Music and the military are not exactly two things most people would consider compatible. After nearly 18 years in the Army, even I wonder how they get along. Music is a tool that brings people together and builds bridges; the military is first and foremost an organization that blows stuff up. They don’t call ’em the armed forces for nothing.
Military bands are comprised of people who serve, but their mission is far different than most others in the military. Music by its nature enhances emotion, and military training often tries to inhibit it. Individuals draw the line between being musicians and soldiers in wildly different places, and our inability to find a common ground stirs up conflict, even within our own community.
Military musicians, as much as music educators, are always playing defense. We are the proverbial low-hanging fruit. We are viewed as a “nice to have” rather than an essential part of the mission. Combat arms in the Army are never going away, but music has to fight for dear life.
In defending military musicians, I have occasionally argued that band soldiers can do anyone else’s job but not just anyone can do ours. But this is akin to defending music education because it helps math skills. It’s a good argument to lift the spirits of our own soldier/musicians because it reinforces their worth, but it’s not the best argument to defend outside attacks. Musicians’ skills are highly specialized and take years of training prior to joining the military. I’ll fiercely defend the skills of my soldier/musicians, but… let’s not pretend our job is as risky (or as relevant to the Army) as that of an explosive ordnance disposal expert.
Having said that, making music is the still best use of our time because no one but professionals can do what we do at a level that adequately represents the service.
I’ve promoted soldiers in the premiere bands of the military to the paygrade of E-6 (Staff Sergeant in the Army) after only a few months in service. This accelerated promotion is one of the perks of winning a position in the finest ensembles in the world. I generally say something like: “Congratulations, you’ve earned this promotion. You deserve it. You are bringing extraordinary skills to this organization that have taken you years to hone and develop. Wear your new rank proudly and with confidence. But consider that after only four months of service, you will wear the rank of a non-commissioned officer who averages around ten years of service, who is responsible for the lives and training of many other soldiers, and who has probably deployed in harm’s way multiple times. When people on ‘the outside’ see a Staff Sergeant, this is what it means to them. You have to live up to this expectation.”

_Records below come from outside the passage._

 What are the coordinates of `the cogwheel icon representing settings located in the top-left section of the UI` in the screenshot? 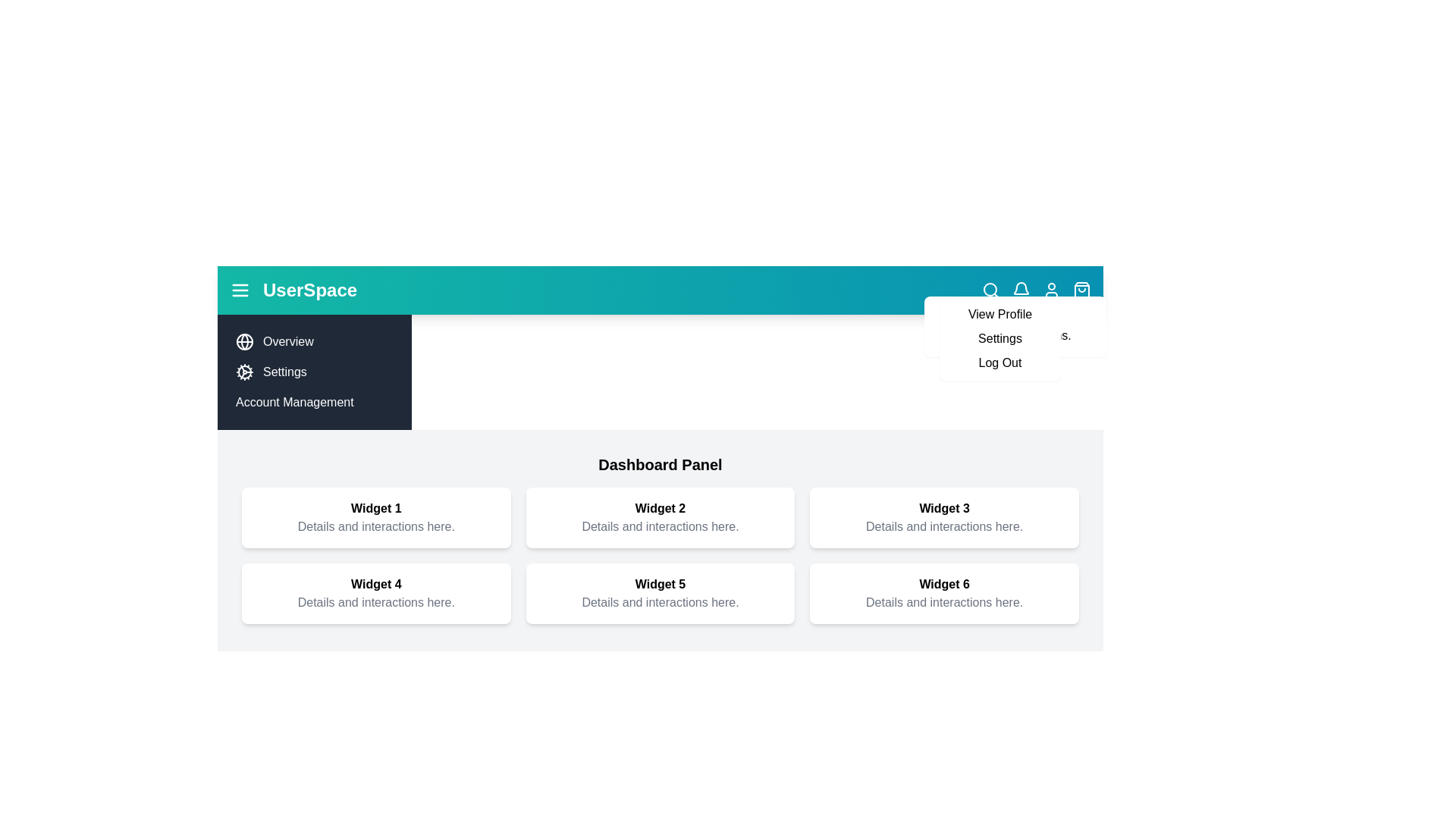 It's located at (244, 372).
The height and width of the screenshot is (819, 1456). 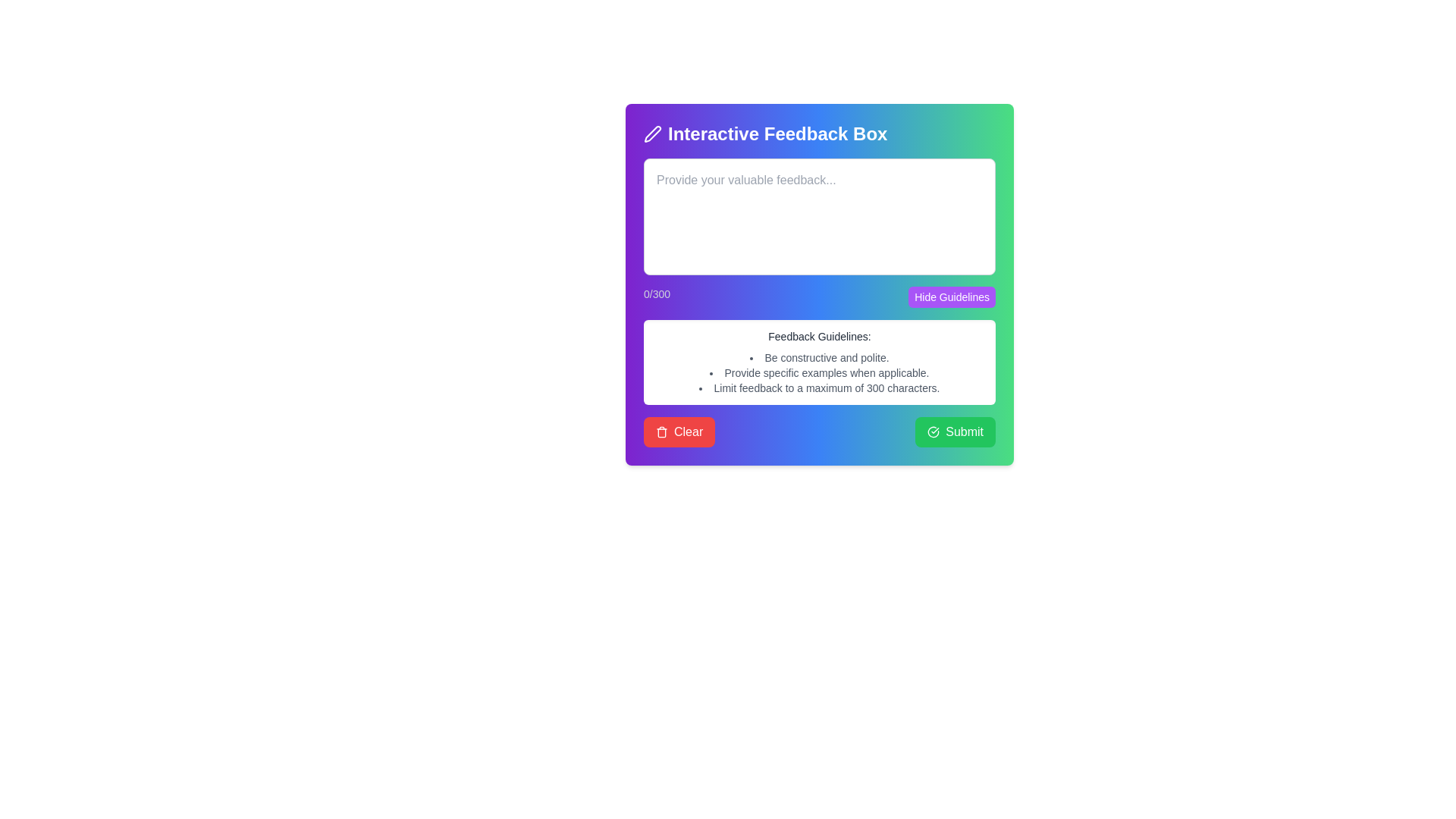 I want to click on the pen icon located next to the title 'Interactive Feedback Box' in the top-left corner of the interface, which is the only icon of its style in this area, so click(x=652, y=133).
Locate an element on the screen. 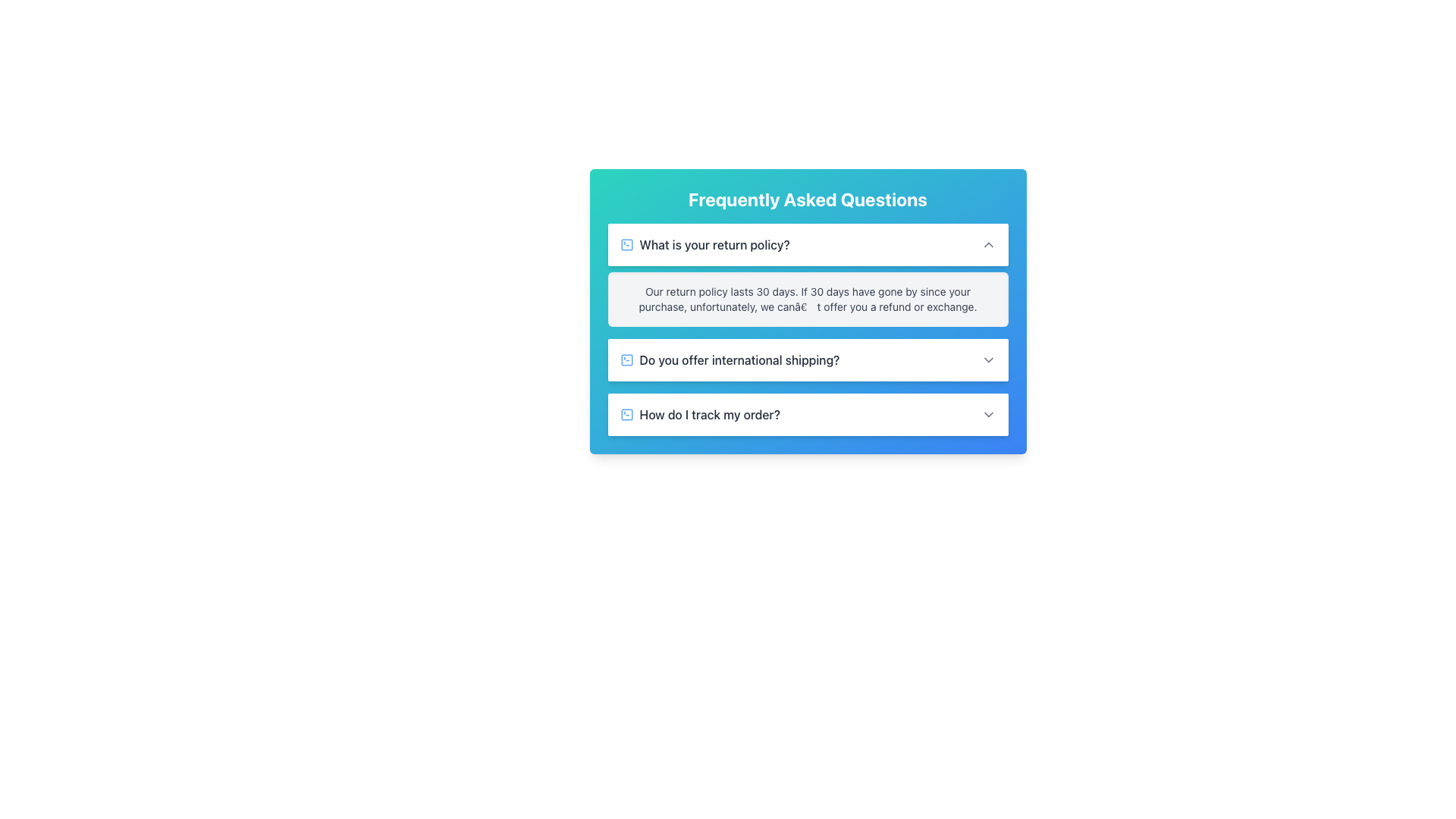 The width and height of the screenshot is (1456, 819). the Static Text Block that contains the text: 'Our return policy lasts 30 days. If 30 days have gone by since your purchase, unfortunately, we can’t offer you a refund or exchange.' located under the question 'What is your return policy?' in the FAQ section is located at coordinates (807, 299).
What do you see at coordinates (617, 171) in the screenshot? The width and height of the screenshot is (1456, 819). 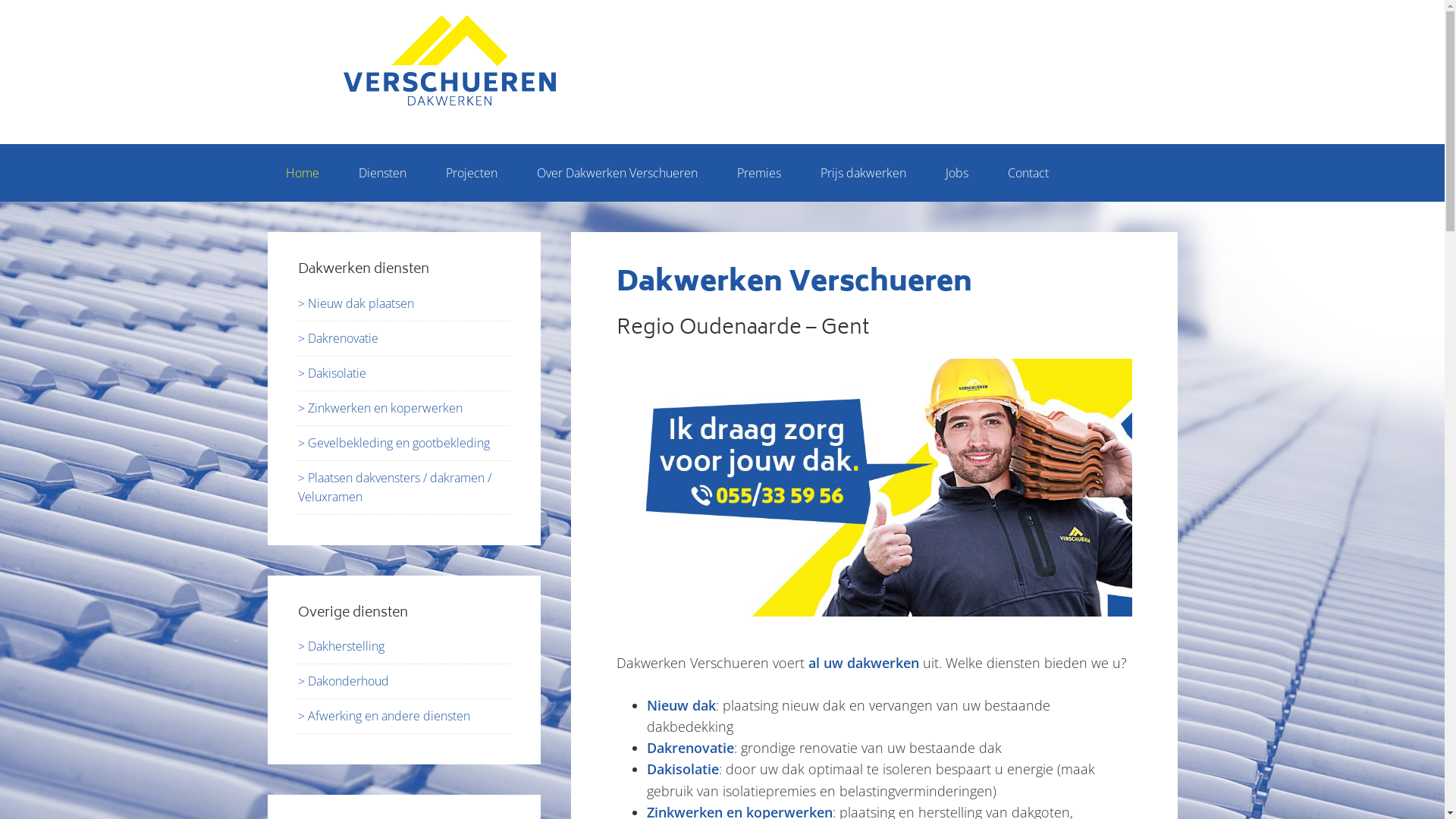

Every day, I make a concerted effort to maintain this perspective myself. Every time a stranger thanks me for my service, I know they’re assuming I’m putting my life on the line everyday, which of course I’m not. But I have been to both Iraq and Afghanistan, and in both places rockets exploded nearby that wouldn’t have discriminated against me because I’m a musician.
So where is the line between soldier and musician? If we military musicians compare ourselves to others in the military, we will lose most of the time when it comes to danger, intensity, competitiveness, etc. But if we compare ourselves with the 99% of Americans who don’t serve in the military, well then we’re pretty darn hardcore. Compared to most soldiers in the Army, my time in places like Iraq and Afghanistan is negligible, but my non-military friends think I’m an American hero because I’ve been there. My time there counts as much as any other American’s.
Military life takes its toll, regardless of what job we have. My kids have attended countless schools and left friends all over the world because we move every couple of years. I’ve missed anniversaries, birthdays, celebrations, performances, concerts, and reunions because I’ve been away from home for months at a time. Frankly, I don’t have a lot of friends because all the people I share a common interest with work for me and have to call me “sir.” I volunteered for this life and don’t regret it. I feel very fortunate to serve my country doing what I know and love best, but I salute and support anyone who wears a uniform. And if I’m in uniform at the grocery store and you thank me for my service, I will accept it with a great deal of humility.